▶ **Text shown**
----------------------------------------

Does dark chocolate have a “dark side”?

Q. You wrote about eating dark chocolate and said to make sure to get chocolate without added calories, fats and sugar. Where would you get such a thing?

Dr. Micozzi:

The key to reaping the benefits of dark chocolate is to maximize the cacao content while minimizing the sugar and other ingredients. The plant biochemicals in cacao are great for your body, but those positives can be negated when you overload them with excess calories and sugar. The good news is, health food producers and retailers seem to have caught on , and now low (or no) sugar, high-cacao chocolates and cocoa powders are available in virtually all grocery stores. Look for at least 65% up to 85% cacao content. For hot chocolate use low-fat milk (1%) which will make a rich brew. No need to sweeten. Remember many people like the taste of darker chocolates once they try them (see the Daily Dispatch “Why bitter is better” from January 10, 2014).

While we’re talking about chocolate, I thought I’d mention another comment on the topic. I recently received a note from a reader who developed a kidney stone after a year of eating dark chocolate daily. He believed the kidney stone was caused by chocolate’s oxalic acid content.

I doubt it, and here’s why.

----------------------------------------

▶ **Data block**
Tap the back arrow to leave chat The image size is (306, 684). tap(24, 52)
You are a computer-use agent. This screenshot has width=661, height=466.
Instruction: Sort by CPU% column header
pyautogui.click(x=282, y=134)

----------------------------------------

▶ **Tasks to perform**
(a) In the dark chocolate column, what range of cacao content should a buyer look for?
(b) In the dark chocolate column, take the passage between "While we’re talking" and "oxalic acid content.", inclusive, and replace "kidney stone" with "gallstone" throughout it.
(c) Extend the dark chocolate column past its final sentence.
The listing isn't needed for any of these tasks.

▶ **Answers per task**
(a) At least 65% up to 85% cacao.

(b)
While we’re talking about chocolate, I thought I’d mention another comment on the topic. I recently received a note from a reader who developed a gallstone after a year of eating dark chocolate daily. He believed the gallstone was caused by chocolate’s oxalic acid content.

(c)
It’s true chocolate has some oxalic acid. That said, regular teas, such as green and black teas have much higher levels of oxalic acid. In fact long-term tea drinking has been clearly associated with the development of kidney stones. In addition to their oxalic acid content they also dehydrate you—a major risk for kidney stones.

It generally takes a long time to develop kidney stones. It would be very surprising to find regular dietary consumption of cacao for one year could cause development of a clinically significant kidney stone, in of itself. Kidney stones develop for a number of reasons. Unfortunately, mainstream medicine is often too quick to blame any natural product for problems that occur. Meanwhile they should be looking at all the possible contributing factors, including diet, drugs, and lifestyle.

So don’t give up on chocolate—or it’s health benefits. Stick with the dark or unsweetened varieties, and you should be just fine.